For UI assertions, label the element being checked:

expect_visible = function(output_id) {
  val <- self$get_value(output = output_id)
  testthat::expect_true(
    !is.null(val) && nchar(val) > 0,
    label = sprintf("output '%s'", output_id)
  )
  invisible(self)
}

A failure reads: "Expected output 'confirmation_message' to be TRUE" — which immediately tells you which element to look at.

What Doesn’t Belong in Then Steps

Don’t push implementation tests up to Then steps.

If you’re asserting the exact text of an error message, the CSS class applied to an invalid input, or the exact SQL that was executed — those are implementation details. They don’t belong here.

Acceptance-level Then steps answer: did the right thing happen from the user’s perspective?

The Complete Picture

Putting it all together, a well-formed specification has a clear structure at every level:

describe("data submission", {
  it("should submit entry and send notification", {
    given_no_content() |>
      given_an_authenticated_user(email = "user@example.com") |>
      given_email_service_is_available() |>
      when_i_submit_entry_with_all_required_fields() |>
      then_entry_is_submitted() |>
      then_notification_was_sent_to_the_authenticated_user()
  })

  it("should handle email service failure gracefully", {
    given_no_content() |>
      given_an_authenticated_user() |>
      given_email_service_is_unavailable() |>
      when_i_submit_entry_with_all_required_fields() |>
      then_entry_is_submitted() |>
      then_i_am_informed_email_was_not_sent()
  })

  it("should require all required fields", {
    given_no_content() |>
      given_an_authenticated_user() |>
      when_i_submit_entry_with_missing_required_fields() |>
      then_i_am_prompted_to_provide_required_fields()
  })
})

Each specification reads like a sentence.
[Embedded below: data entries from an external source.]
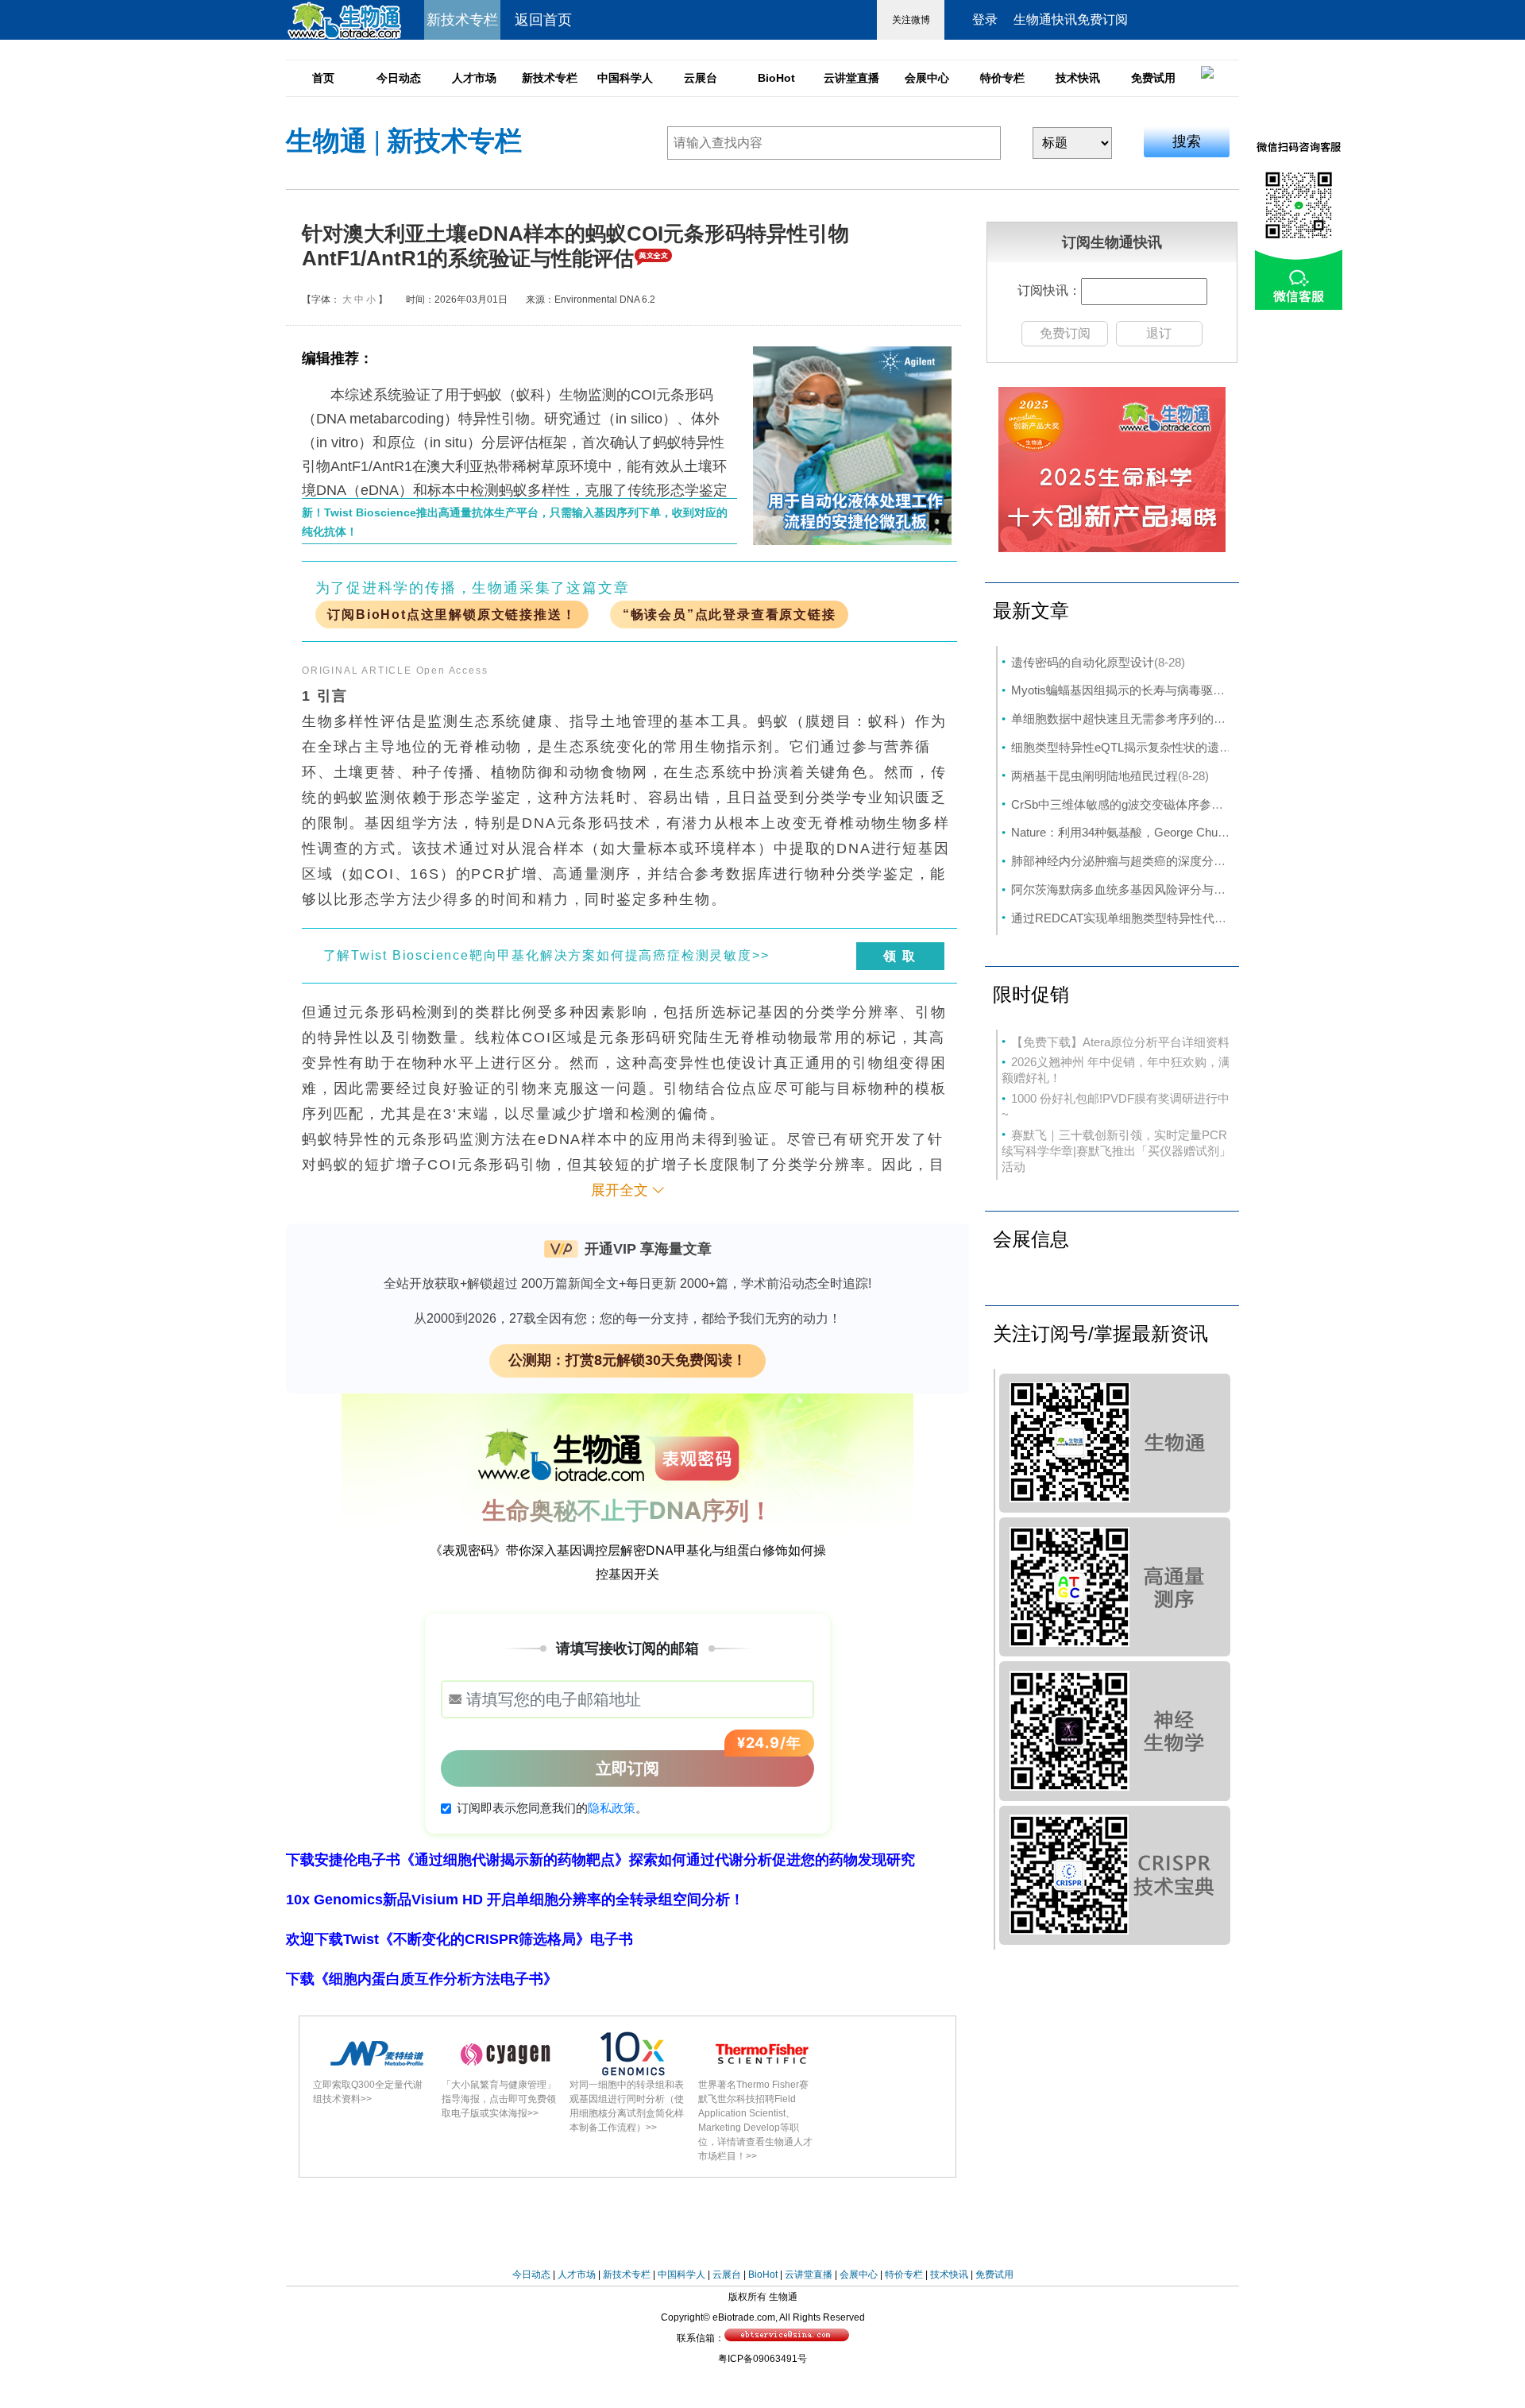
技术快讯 (1078, 78)
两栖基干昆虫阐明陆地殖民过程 (1094, 776)
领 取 (899, 956)
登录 (985, 19)
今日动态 (398, 78)
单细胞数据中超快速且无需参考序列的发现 (1124, 718)
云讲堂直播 (851, 78)
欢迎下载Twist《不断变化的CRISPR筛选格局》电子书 (459, 1939)
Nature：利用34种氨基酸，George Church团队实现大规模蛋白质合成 (1194, 832)
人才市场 (474, 78)
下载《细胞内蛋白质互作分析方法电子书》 (422, 1979)
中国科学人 (625, 78)
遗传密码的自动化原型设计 (1082, 662)
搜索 (1186, 141)
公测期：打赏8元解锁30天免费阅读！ (627, 1360)
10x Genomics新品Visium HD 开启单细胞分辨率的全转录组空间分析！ (515, 1899)
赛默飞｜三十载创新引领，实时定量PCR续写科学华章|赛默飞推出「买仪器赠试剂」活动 (1116, 1150)
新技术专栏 (549, 78)
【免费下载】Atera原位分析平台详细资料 (1120, 1042)
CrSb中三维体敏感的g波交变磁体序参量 (1117, 804)
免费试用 (1153, 78)
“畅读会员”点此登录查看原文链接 (729, 614)
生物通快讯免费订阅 (1070, 19)
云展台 (700, 78)
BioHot (776, 78)
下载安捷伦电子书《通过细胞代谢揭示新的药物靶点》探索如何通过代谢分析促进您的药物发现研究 (600, 1860)
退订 (1159, 333)
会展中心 (927, 78)
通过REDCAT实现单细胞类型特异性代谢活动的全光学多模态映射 (1184, 918)
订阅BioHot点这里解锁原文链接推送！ (451, 614)
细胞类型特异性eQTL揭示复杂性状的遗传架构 (1133, 747)
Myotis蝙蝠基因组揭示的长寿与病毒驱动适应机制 (1141, 690)
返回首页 (543, 20)
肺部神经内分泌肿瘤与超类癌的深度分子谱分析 (1136, 861)
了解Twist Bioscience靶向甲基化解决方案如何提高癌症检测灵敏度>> (546, 955)
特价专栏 (1002, 78)
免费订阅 (1065, 333)
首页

None of them mention shinytest2, input IDs, or database queries. The implementation lives behind the DSL, where it can change without touching the specifications.

Wrapping up

Then steps are where a specification earns its credibility.

A specification that only tests easy outcomes produces false confidence. One that asserts user-visible state, system state, and side effects actually catches real problems. Assert outcomes, not implementations. Group assertions by observable behavior and split them only where they can genuinely diverge. Write failure messages that save time. Push implementation details down to unit and module tests.

With Given, When, and Then steps in place, the specifications read like requirements and run on every build. That’s worth more than any testing framework on its own.